O Sindicato dos Professores da Madeira deixa claro que o levantamento do pré-aviso de greve greve às avaliações “pode ser levantado a qualquer momento”, desde que a secertaria regional da Educação “se sente à mesa para negociar um modelo de recuperação de todo o tempo de serviço dos períodos de congelamento que corresponda às propostas lhe foram apresentadas, no 1.º período, pelo Sindicato”.
A estrutura sindical deixa, assim, nas mãos de Jorge Carvalho “não só o levantamento imediato desta greve mas também a possibilidade de mostrar que o que afirmou tem fundamento”.
O SPM,e m comunicado, afirma que “não luta por interesses dos professores, mas por direitos, neste caso concreto pelo respeito pelo Estatuto da Carreira Docente da Região que é o Decreto Legislativo Regional (logo, lei) 20/2012/M, que recentemente sofreu uma pequena alteração”, referindo ainda que a agenda sindical “é a que foi combinada com a SRE no primeiro período, aquando da assinatura do Memorando em que o Secretário de Educação se comprometeu a recuperar todo o tempo de serviço, iniciando as negociações em janeiro deste ano. Depois, no início desse mês, houve um reajuste de calendário para se negociar matérias prementes (avaliação, reposição na carreira, vagas de acesso a alguns escalões), mas o que ficou acordado foi que tudo estaria concluído até ao final do segundo período. Por isso, perguntamos: qual o interesse de prolongar isto indefinidamente?”

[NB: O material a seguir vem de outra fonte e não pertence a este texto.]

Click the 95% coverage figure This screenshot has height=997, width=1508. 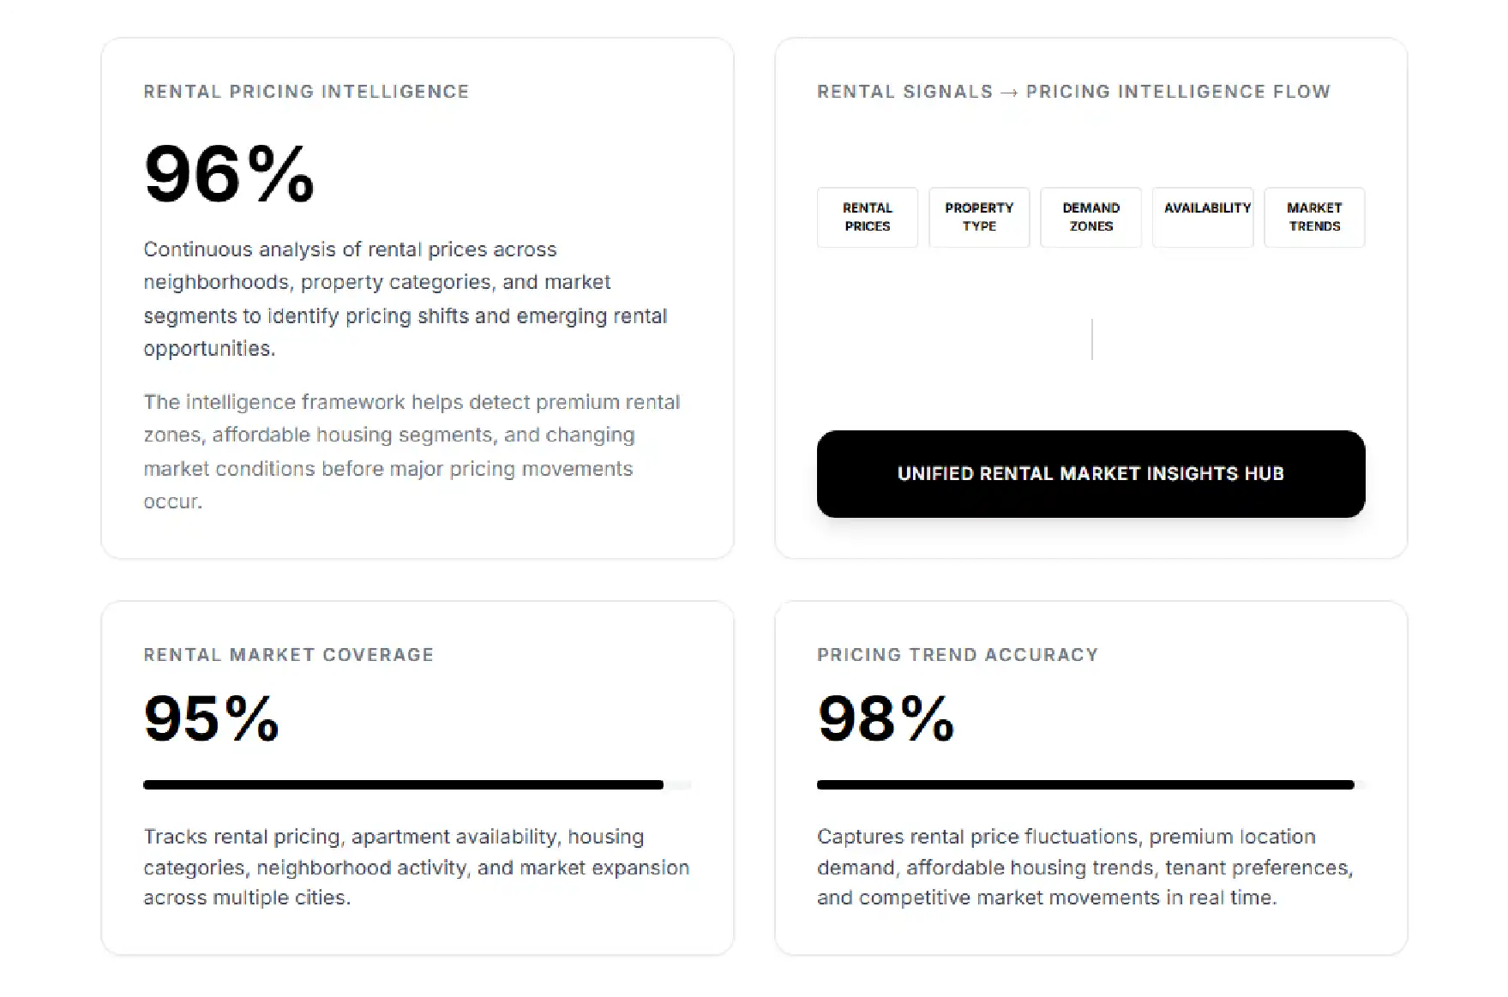point(212,718)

O SPM lembra que a secretaria “comprometeu-se a iniciar a negociação do diploma de concursos no 1.º período para que também na RAM se pudesse abrir o processo concursal cedo, como acontece no continente e nos Açores. No entanto, só apresentou a sua proposta de alteração da legislação em vigor no dia 23 de fevereiro, tendo o SPM emitido o seu parecer no dia 16 de março”.

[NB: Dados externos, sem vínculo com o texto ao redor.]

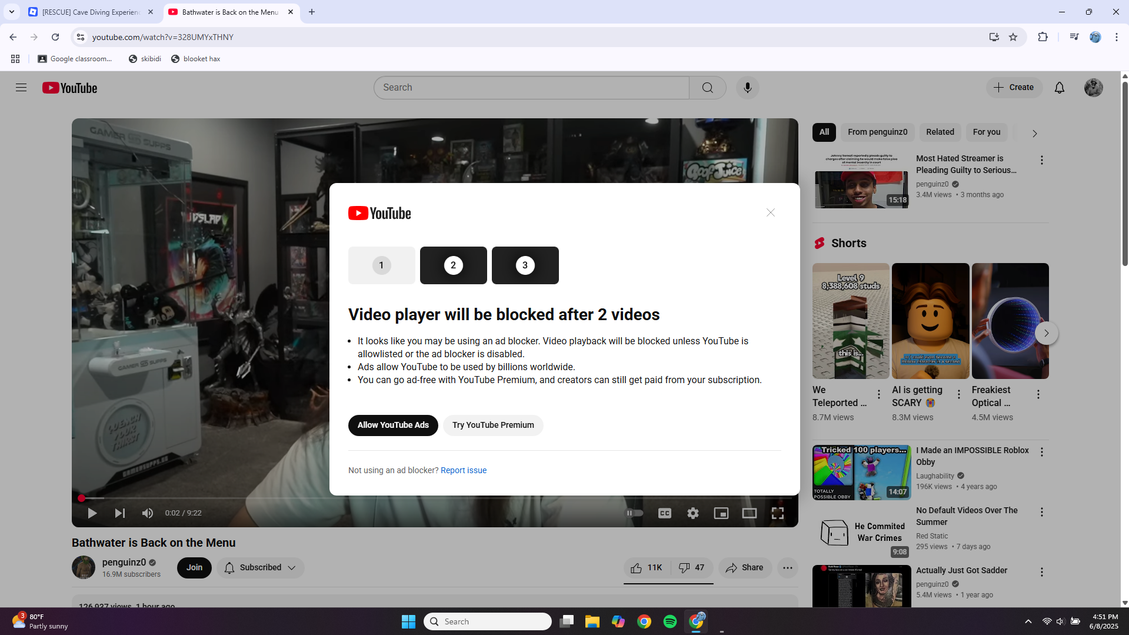Open miniplayer from video controls
This screenshot has width=1129, height=635.
721,513
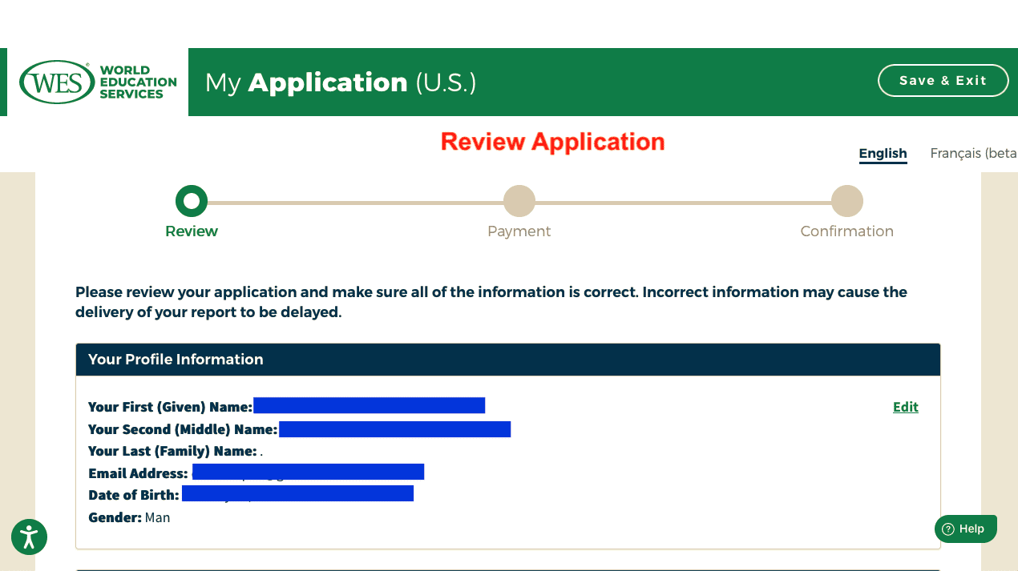This screenshot has width=1018, height=571.
Task: Click the WES oval logo
Action: pos(57,82)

O Sindicato reafirma “a legitimidade desta greve e desafia a SRE a apresentar o modelo de recuperação que diz estar pronto, para que se possa pronunciar sobre ele. Para além disso, o SPM mostra toda a abertura para encontrar com a SRE resposta imediata para as justas reivindicações dos professores e dos educadores. O SPM orgulha-se de não ter outra agenda que não seja a dos docentes e de constatar que a maioria deles se revê na sua atuação comprometida apenas com os seus direitos profissionais”.